Created attachment 436326 [details]
Description of problem:
kernel panic, see attachment
Version-Release number of selected component (if applicable):
Steps to Reproduce:
1. unknown, happened while shutting down kvm guest
This issue has been proposed when we are only considering blocker
issues in the current Red Hat Enterprise Linux release.

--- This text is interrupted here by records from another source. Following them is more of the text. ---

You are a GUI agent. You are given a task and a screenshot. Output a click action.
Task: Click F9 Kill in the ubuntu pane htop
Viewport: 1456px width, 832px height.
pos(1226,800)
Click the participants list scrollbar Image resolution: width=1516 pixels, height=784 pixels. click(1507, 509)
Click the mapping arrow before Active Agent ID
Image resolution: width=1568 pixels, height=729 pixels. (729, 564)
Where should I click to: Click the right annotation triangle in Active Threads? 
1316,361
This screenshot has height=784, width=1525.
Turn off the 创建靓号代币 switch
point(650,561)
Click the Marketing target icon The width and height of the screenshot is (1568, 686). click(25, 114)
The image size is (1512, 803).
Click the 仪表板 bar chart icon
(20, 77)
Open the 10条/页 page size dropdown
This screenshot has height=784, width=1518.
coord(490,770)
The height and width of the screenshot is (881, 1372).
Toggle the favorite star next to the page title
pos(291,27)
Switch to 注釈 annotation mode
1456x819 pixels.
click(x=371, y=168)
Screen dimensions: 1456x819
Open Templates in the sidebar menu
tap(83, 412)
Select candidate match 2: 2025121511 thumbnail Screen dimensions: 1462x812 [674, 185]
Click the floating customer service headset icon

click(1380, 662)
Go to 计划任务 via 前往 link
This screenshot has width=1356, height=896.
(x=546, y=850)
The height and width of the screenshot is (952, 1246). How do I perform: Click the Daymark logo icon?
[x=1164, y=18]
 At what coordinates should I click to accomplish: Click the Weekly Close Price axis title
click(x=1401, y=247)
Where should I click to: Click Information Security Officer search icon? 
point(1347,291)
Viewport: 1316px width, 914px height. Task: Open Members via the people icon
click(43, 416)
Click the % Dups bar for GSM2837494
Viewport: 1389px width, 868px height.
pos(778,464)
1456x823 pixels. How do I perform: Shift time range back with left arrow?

** If you would still like this issue considered for the current
release, ask your support representative to file as a blocker on
your behalf. Otherwise ask that it be considered for the next
Red Hat Enterprise Linux release. **
Thank you for your bug report. This issue was evaluated for inclusion
in the current release of Red Hat Enterprise Linux. Unfortunately, we
are unable to address this request in the current release. Because we
are in the final stage of Red Hat Enterprise Linux 6 development, only
significant, release-blocking issues involving serious regressions and
data corruption can be considered.
If you believe this issue meets the release blocking criteria as
defined and communicated to you by your Red Hat Support representative,
please ask your representative to file this issue as a blocker for the
current release. Otherwise, ask that it be evaluated for inclusion in
the next minor release of Red Hat Enterprise Linux.
Created attachment 442499 [details]
Same panic on .70
Before the most recent oops, I see:
mapcount 2 page_mapcount 3
The VM I was running was using a patch, upstream qemu-kvm with the following options:
-enable-kvm -m 2000 -smp 2,sockets=2,cores=1,threads=1 -name rhel6vm -uuid 1e3f234d-338f-e438-1d43-14393856409c -nodefconfig -nodefaults -monitor stdio -rtc base=utc -boot c -drive if=none,media=cdrom,id=drive-ide0-1-0,readonly=on,format=raw -device ide-drive,bus=ide.1,unit=0,drive=drive-ide0-1-0,id=ide0-1-0 -drive file=/var/lib/libvirt/images/VMs/rhel6vm.img,if=none,id=drive-virtio-disk0,format=raw -device virtio-blk-pci,bus=pci.0,addr=0x4,drive=drive-virtio-disk0,id=virtio-disk0 -usb -vga cirrus -device virtio-balloon-pci,id=balloon0,bus=pci.0,addr=0x6 -netdev tap,script=/home/alwillia/bin/br0-ifup,id=hostnet0 -device virtio-net-pci,netdev=hostnet0,id=net0,mac=52:54:00:5f:78:73,bus=pci.0,addr=0x3,txtimer=1 -vnc :1 -no-kvm-irqchip -no-kvm-pit
Host system is a 12G, single socket Xeon W3520 (nehalem class)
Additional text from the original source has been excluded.